§ **Exercise text**
= = = = = = =
2024 midyear outlook: Is it time to rethink, reset and refresh? Takeaways from our webinar

2024 Midyear Outlook Webinar Highlights
Key takeaways

Divergence (among developed economies) and disinflation continue to be important themes in the second half of the year.


China has seen it’s ‘bottom’ in terms of growth and is now in recovery. Chinese inflows won’t necessarily impact Indian outflows though.


The US fiscal situation is likely to get worse whoever wins the election. But we could see greater trade tariffs under a Trump administration.

At the midway point of 2024, what will the second half of the year look like?

Inflation and interest rates continue to dominate headlines and hover over the economic and investment landscapes. Geopolitics have also been significant and technological innovations continue to play an important role.

While we can’t predict the future, we ask: Is it time to rethink, reset and refresh your view of the economic and investment landscapes?
= = = = = = =
§ **Task requirements**
• A. In the midyear outlook text, what does it say we could see under a Trump administration?
• B. Reproduce the passage of the midyear outlook text starting with "2024 midyear outlook: Is" and going on through "of the year.".
• C. Condense the paragraph of the midyear outlook text that opens with "Inflation and interest rates continue" into a single shorter sentence that keeps its main facts.

§ **Information shown**
= = = = = = =
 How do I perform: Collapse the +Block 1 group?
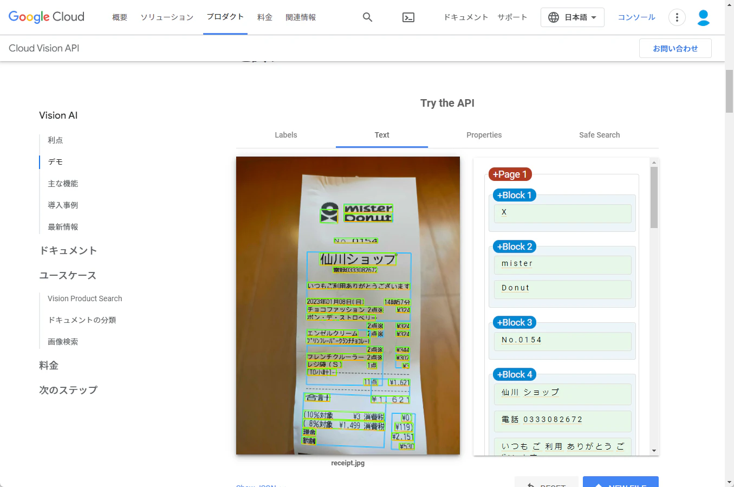click(514, 195)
= = = = = = =
§ **Solutions for each task**
• A. Greater trade tariffs.

• B.
2024 midyear outlook: Is it time to rethink, reset and refresh? Takeaways from our webinar

2024 Midyear Outlook Webinar Highlights
Key takeaways

Divergence (among developed economies) and disinflation continue to be important themes in the second half of the year.

• C. Inflation and interest rates still dominate headlines and the economic and investment landscapes, geopolitics has also been significant, and technological innovation remains important.